EXERCISE INSTRUCTIONS:
Find out how many lines in the records have the string "Schlafberatung" in them, and state only that number.
%%
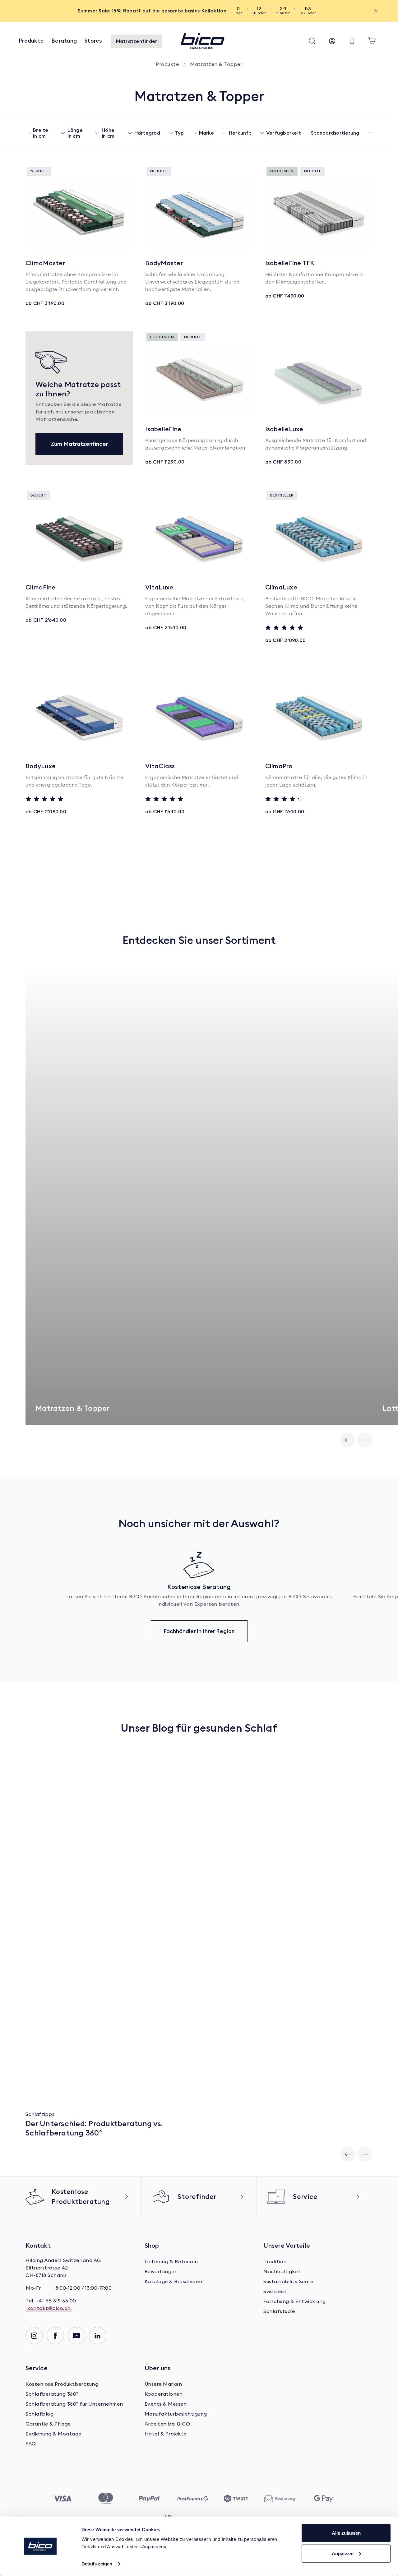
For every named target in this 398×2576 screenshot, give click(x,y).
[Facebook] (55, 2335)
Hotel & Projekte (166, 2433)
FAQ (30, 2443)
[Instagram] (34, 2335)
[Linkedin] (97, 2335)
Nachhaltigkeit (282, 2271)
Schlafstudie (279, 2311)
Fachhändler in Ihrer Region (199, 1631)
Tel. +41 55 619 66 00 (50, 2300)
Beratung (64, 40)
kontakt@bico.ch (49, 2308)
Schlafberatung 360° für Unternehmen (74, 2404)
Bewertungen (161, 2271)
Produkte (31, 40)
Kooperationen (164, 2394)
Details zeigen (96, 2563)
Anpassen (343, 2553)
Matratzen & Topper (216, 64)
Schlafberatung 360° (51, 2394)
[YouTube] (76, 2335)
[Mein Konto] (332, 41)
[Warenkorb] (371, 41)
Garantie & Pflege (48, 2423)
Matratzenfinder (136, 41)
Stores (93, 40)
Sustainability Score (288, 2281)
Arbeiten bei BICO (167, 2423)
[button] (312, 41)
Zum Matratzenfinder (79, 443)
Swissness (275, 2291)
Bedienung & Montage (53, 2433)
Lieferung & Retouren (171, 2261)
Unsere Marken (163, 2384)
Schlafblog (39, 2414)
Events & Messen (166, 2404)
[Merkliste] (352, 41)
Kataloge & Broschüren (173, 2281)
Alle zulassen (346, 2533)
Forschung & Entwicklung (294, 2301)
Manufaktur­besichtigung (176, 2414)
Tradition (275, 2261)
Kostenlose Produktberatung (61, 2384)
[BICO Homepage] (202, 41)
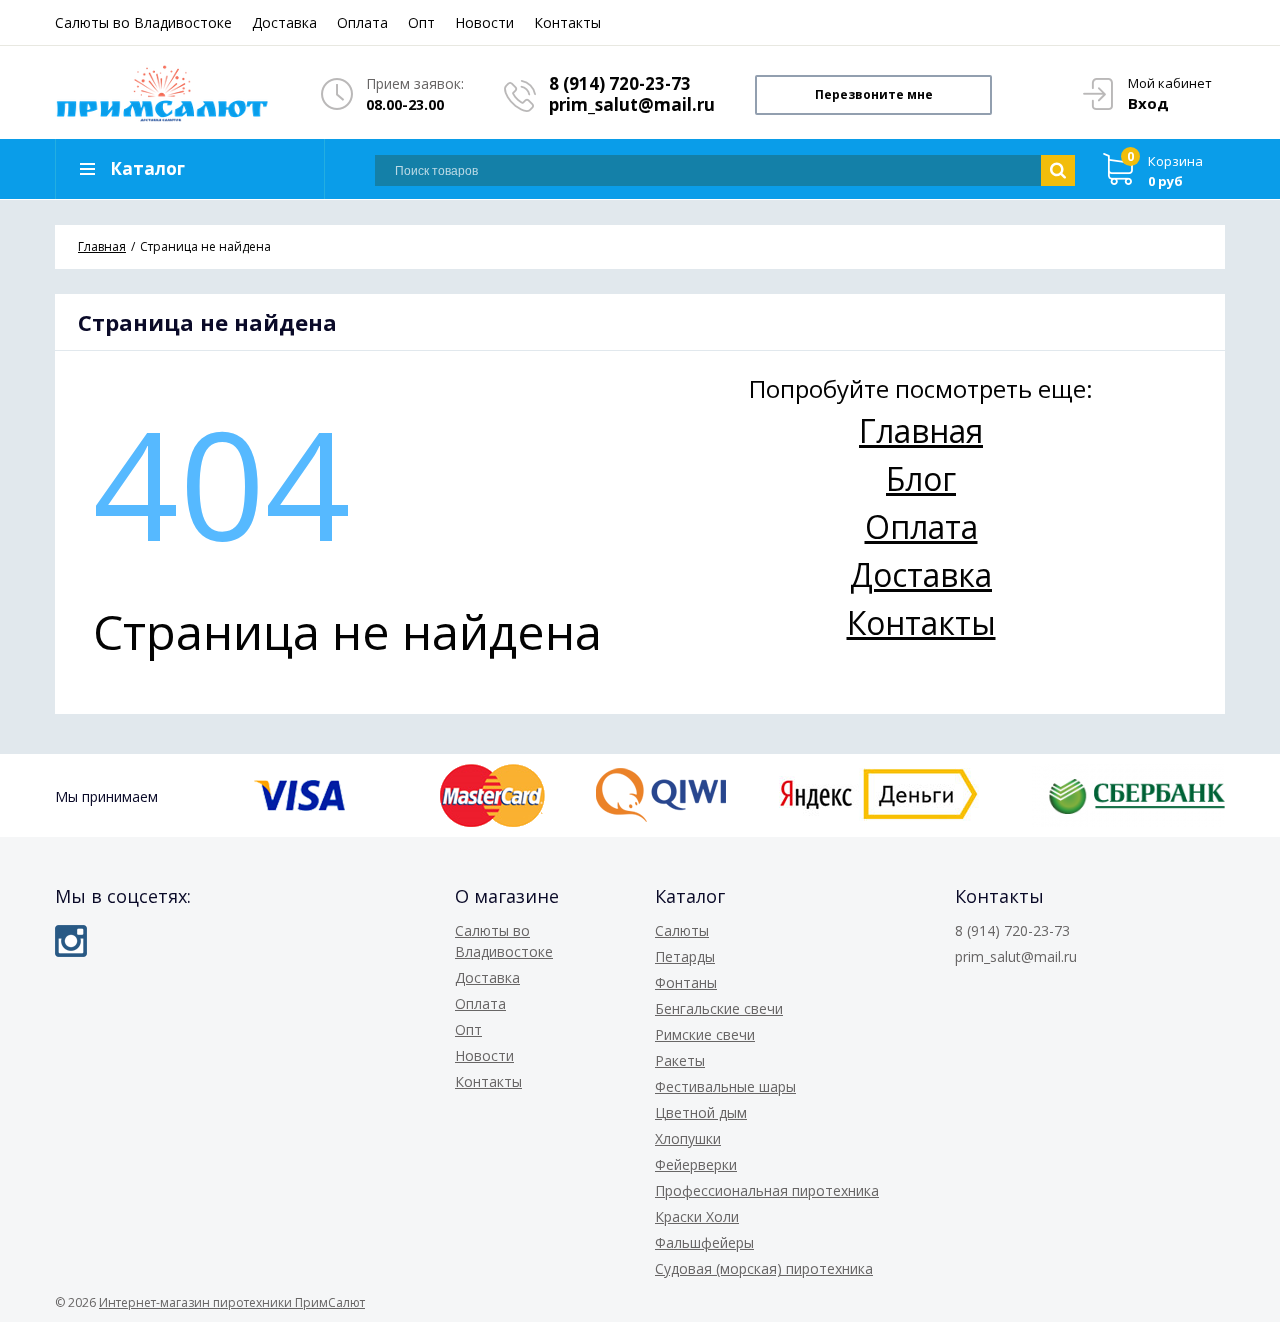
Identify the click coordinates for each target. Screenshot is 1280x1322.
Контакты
%%
%%
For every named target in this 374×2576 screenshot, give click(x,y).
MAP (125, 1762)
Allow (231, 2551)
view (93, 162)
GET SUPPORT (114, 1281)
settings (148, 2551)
%%
SOLUTION TO THE EXERCISE:
2